Running cargo test will compile this example as a standalone program and verify that it runs without panicking. This ensures documentation stays in sync with code – a stale example is a test failure, not just misleading text.

Swift’s DocC does not have an equivalent built-in mechanism for testing code snippets in documentation. You can create code snippet files that are syntax-checked, but they are not executed as tests automatically.

Key differences and gotchas

Tests live in the same file: Rust’s convention of putting unit tests in a #[cfg(test)] module inside the source file is the opposite of Swift’s separate test target model. This means you do not need to manage visibility (@testable import) – tests have full access to the module’s internals. It also means your source files are longer, since they include test code.
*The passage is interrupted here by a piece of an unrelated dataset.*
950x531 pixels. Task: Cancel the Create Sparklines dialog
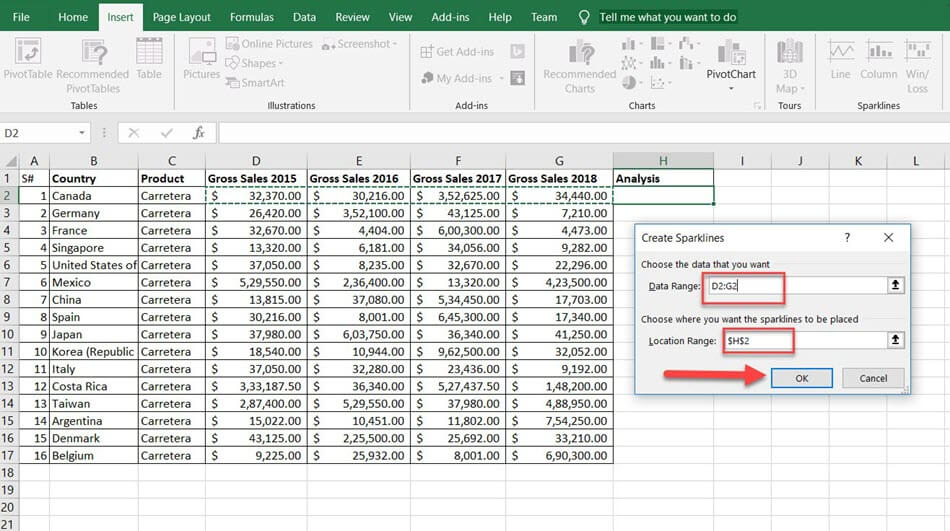[873, 378]
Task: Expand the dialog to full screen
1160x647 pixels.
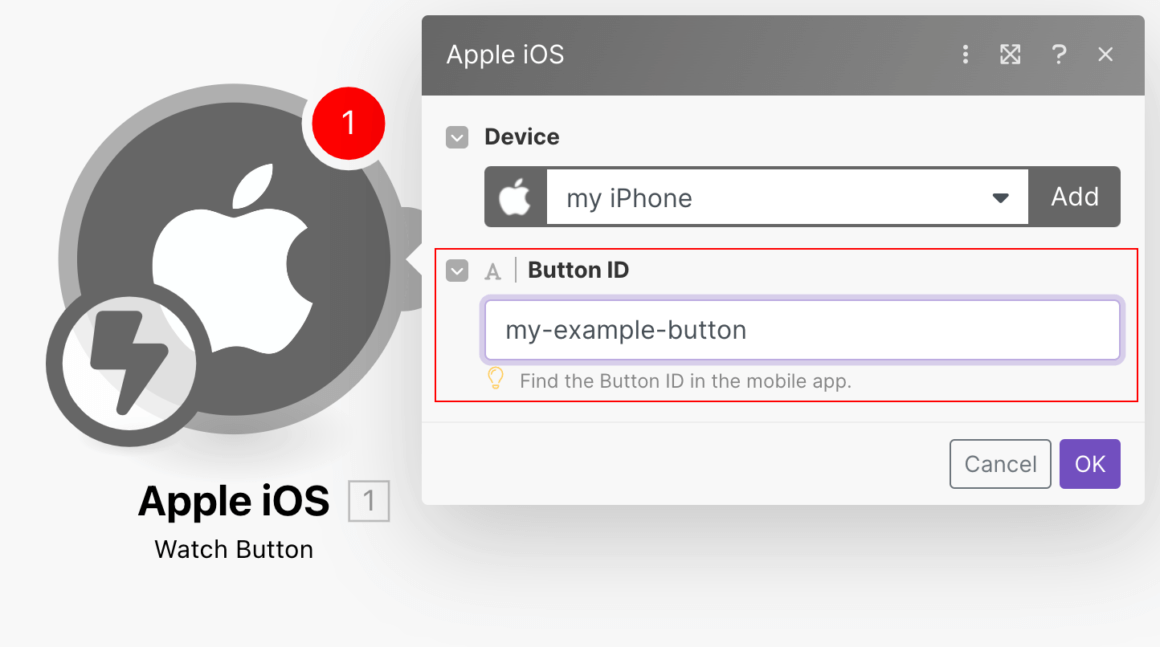Action: click(x=1010, y=55)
No test classes or test suites: Rust tests are standalone functions, not methods on a class. There is no setUp or tearDown equivalent. If you need shared setup, use a helper function and call it at the beginning of each test. Some crates like rstest provide fixtures, but the standard library keeps things simple.

Parallel by default: Rust tests run in parallel on multiple threads by default. If your tests share state (files, global variables), they may interfere with each other. Use --test-threads=1 to run sequentially, or design your tests to use isolated state.

panic vs Result in tests: tests can fail either by panicking (a failed assertion or explicit panic!) or by returning Err. The idiomatic choice depends on what you are testing: use assertions for checking conditions, and return Result when you want to use ? for clean error propagation.

No async test support in std: the standard test framework does not support async test functions directly. If you need async tests, you typically use #[tokio::test] from the tokio crate, which provides its own test macro that sets up an async runtime:

// Fragment – requires tokio dependency with "macros" and "rt" features
#[tokio::test]
async fn async_operation() {
    let result = fetch_data().await;
    assert!(result.is_ok());
}

In Swift, @Test functions can be async natively because the async runtime is part of the language.

No built-in mocking: Rust’s standard library does not include mocking utilities. The community has crates like mockall for mock generation, but many Rust developers prefer designing with trait-based dependency injection and using manual test doubles. This is similar to the Swift ecosystem, where mocking frameworks exist but are not part of the standard tooling.